Verfemt und vergessen: Ernst Gottwald Nicolas alias Ernst Ottwalt
Als Ernst Gottwald Nicolas am 24. September 1929 den Vertrag mit dem Malik-Verlag über seinen unterm Pseudonym Ernst Ottwalt verfassten Roman »Ruhe und Ordnung« unterzeichnete, lag der Bruch mit seiner Vergangenheit als Angehöriger eines Freikorps längst hinter ihm. Doch es gelang ihm auch nach dem Erscheinen seines autobiografischen, selbstkritischen Buches nicht, das Vertrauen all seiner Genossen in der KPD und im Bund proletarisch-revolutionärer Schriftsteller zu gewinnen, seinen Verleger Wieland Herzfelde eingeschlossen. Ihr Misstrauen saß tief. Selbst noch, als er den von Kurt Tucholsky gelobten und ebenfalls im Malik-Verlag 1931 erschienenen Roman über deutsche Juristen »Denn sie wissen was sie tun« sowie im Folgejahr mit Bertolt Brecht das Drehbuch zu »Kuhle Wampe« verfasst hatte. Auch Ottwalts Hoffnung, dass sich wenigstens die Nachwelt an ihn als »einen guten Genossen« erinnert, erfüllte sich nicht. »Die frühe Veröffentlichung seiner Freikorps- und Spitzelvergangenheit, die als eine Befreiung gedacht war, setzte ihn zeitlebens dem Verdacht aus, unberechenbar zu sein«, konstatiert der Herausgeber der Neuausgabe von »Ruhe und Ordnung«.

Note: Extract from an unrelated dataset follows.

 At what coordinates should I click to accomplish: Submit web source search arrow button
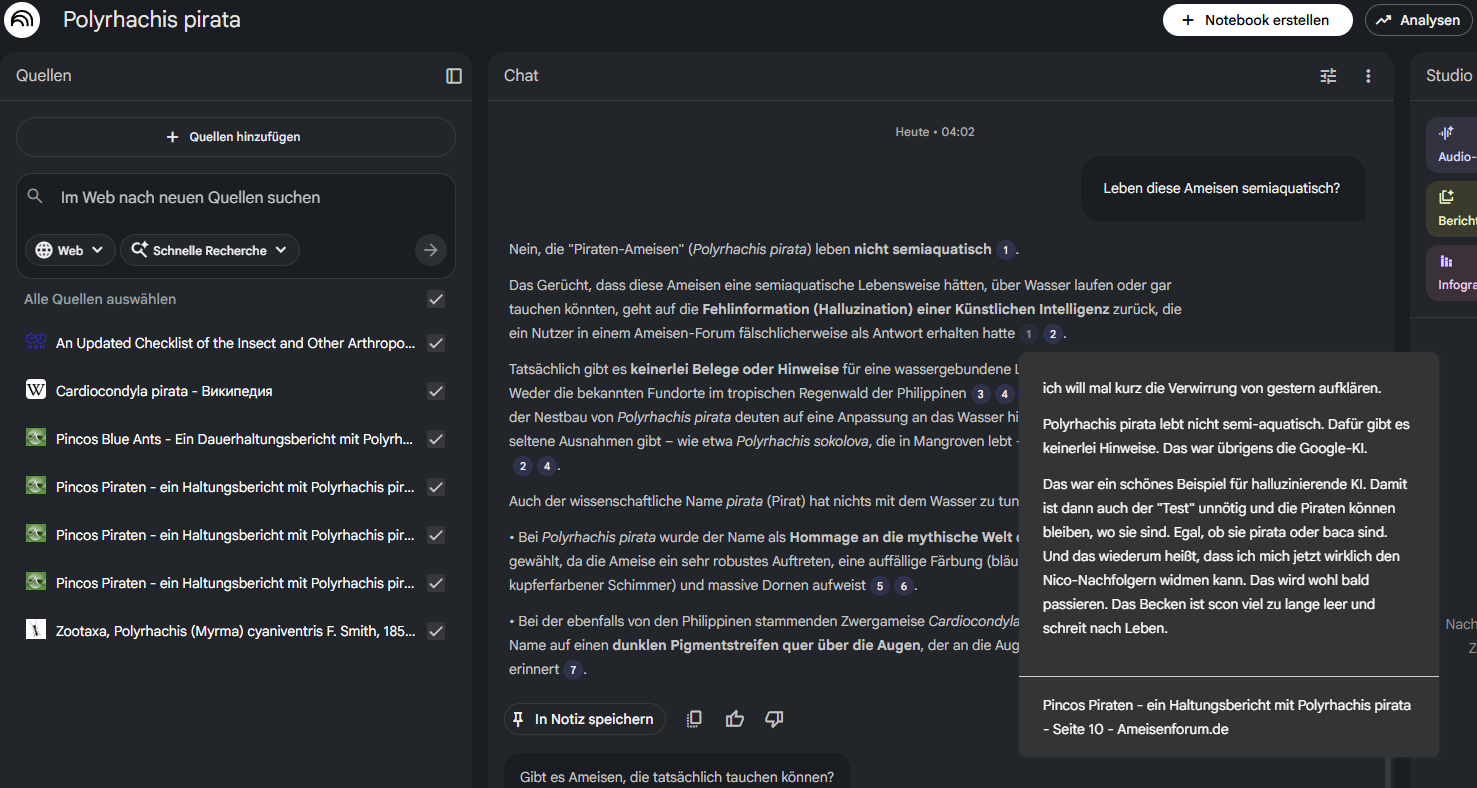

In seinem Nachwort bietet Christian Eger ein treffliches Extrakt dessen, was über Leben und Werk von Ottwalt geschrieben worden ist. Die Situation des Herausgebers scheint der des Ich-Erzählers im Roman »Ruhe und Ordnung« vergleichbar: »Was der berichtende Soldat nicht sieht und kennt, taucht nicht auf.« Was die von Egers studierten Autoren nicht recherchierten, fehlt.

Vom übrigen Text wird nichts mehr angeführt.